(Dataset entries)
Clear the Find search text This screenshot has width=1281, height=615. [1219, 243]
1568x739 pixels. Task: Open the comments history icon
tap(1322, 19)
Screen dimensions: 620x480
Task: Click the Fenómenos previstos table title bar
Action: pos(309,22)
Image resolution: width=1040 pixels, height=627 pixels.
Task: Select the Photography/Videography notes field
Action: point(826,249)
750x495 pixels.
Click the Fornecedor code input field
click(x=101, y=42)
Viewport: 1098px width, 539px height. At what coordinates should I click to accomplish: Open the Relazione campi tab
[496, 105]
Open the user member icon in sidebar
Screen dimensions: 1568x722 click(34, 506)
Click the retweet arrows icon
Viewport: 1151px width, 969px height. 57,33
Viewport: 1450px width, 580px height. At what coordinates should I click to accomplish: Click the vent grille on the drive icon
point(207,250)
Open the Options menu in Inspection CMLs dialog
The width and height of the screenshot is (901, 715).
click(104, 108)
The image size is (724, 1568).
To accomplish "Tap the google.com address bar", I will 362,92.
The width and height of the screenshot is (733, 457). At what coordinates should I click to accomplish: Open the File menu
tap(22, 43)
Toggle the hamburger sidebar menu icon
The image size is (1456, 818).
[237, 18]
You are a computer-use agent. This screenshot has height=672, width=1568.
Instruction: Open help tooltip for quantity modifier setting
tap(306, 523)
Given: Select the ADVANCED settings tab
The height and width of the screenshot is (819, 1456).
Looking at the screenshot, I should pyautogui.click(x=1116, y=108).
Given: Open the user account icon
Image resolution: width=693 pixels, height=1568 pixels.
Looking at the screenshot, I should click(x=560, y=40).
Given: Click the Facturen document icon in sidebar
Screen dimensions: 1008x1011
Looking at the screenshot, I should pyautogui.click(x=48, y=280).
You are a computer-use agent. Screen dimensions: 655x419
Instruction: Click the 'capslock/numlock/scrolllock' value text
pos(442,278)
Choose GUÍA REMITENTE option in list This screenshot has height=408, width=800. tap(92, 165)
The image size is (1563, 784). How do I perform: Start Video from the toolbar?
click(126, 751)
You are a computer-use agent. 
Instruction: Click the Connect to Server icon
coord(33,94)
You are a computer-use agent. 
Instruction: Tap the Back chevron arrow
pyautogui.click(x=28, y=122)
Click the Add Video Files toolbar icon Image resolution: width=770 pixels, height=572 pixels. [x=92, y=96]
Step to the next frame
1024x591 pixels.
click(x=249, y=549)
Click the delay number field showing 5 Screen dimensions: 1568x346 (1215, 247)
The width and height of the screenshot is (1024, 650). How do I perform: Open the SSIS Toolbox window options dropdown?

• [About this exercise] Take every line from the records above that has the word "agent" and copy it.

• [Exercise solution]
You are a computer-use agent. This screenshot has height=672, width=1568.
You are a computer-use agent. Screen dimensions: 655x419
You are a computer-use agent. 
You are a computer-use agent. 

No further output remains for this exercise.